- Instructions for the task
Pull out every line below that contains the word "Click".

- Supplied data
================
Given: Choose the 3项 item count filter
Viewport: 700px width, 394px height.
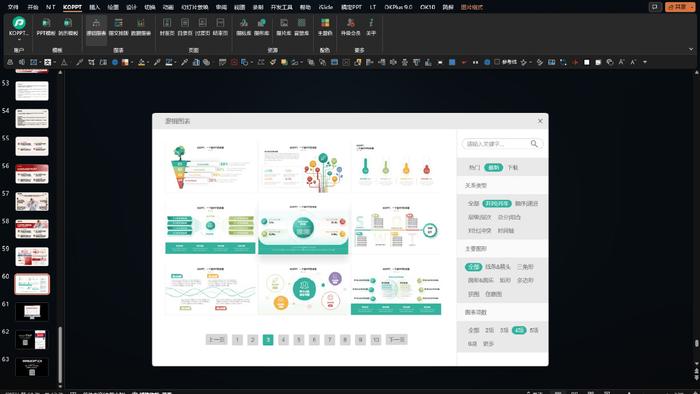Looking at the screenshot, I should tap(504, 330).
================
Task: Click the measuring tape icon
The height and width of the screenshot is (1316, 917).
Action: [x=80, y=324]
================
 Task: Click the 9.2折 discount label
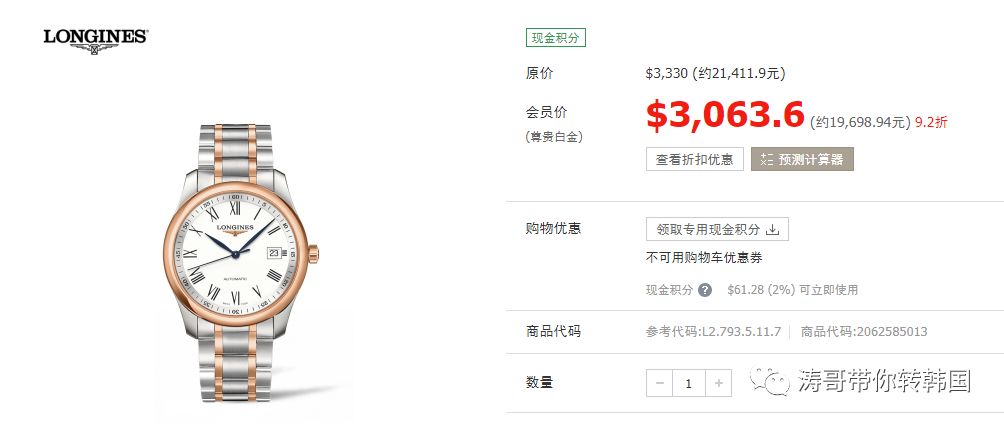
================
- Answer space
Task: Click the measuring tape icon
 Task: Click the 9.2折 discount label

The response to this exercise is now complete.